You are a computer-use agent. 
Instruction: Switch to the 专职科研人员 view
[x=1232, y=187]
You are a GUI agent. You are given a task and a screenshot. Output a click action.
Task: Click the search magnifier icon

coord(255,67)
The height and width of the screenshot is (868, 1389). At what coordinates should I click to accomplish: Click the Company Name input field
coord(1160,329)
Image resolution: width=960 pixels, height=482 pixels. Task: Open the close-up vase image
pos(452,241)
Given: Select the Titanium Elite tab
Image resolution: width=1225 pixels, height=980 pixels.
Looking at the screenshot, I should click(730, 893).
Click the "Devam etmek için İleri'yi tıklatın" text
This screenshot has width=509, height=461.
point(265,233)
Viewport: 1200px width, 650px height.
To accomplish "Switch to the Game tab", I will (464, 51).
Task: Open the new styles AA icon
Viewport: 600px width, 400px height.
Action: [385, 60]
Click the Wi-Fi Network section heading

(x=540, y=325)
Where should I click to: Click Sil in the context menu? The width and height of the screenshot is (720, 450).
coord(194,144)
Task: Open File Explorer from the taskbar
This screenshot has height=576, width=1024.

════════

Prompt => Please, from the entries above, set down exactly the lines from the one containing "You are a GUI" through the one containing "Task: Open File Explorer from the taskbar", and only those.

Your solution =>
You are a GUI agent. You are given a task and a screenshot. Output a click action.
Task: Click the search magnifier icon

coord(255,67)
The height and width of the screenshot is (868, 1389). At what coordinates should I click to accomplish: Click the Company Name input field
coord(1160,329)
Image resolution: width=960 pixels, height=482 pixels. Task: Open the close-up vase image
pos(452,241)
Given: Select the Titanium Elite tab
Image resolution: width=1225 pixels, height=980 pixels.
Looking at the screenshot, I should click(730, 893).
Click the "Devam etmek için İleri'yi tıklatın" text
This screenshot has width=509, height=461.
point(265,233)
Viewport: 1200px width, 650px height.
To accomplish "Switch to the Game tab", I will (464, 51).
Task: Open the new styles AA icon
Viewport: 600px width, 400px height.
Action: [385, 60]
Click the Wi-Fi Network section heading

(x=540, y=325)
Where should I click to: Click Sil in the context menu? The width and height of the screenshot is (720, 450).
coord(194,144)
Task: Open File Explorer from the taskbar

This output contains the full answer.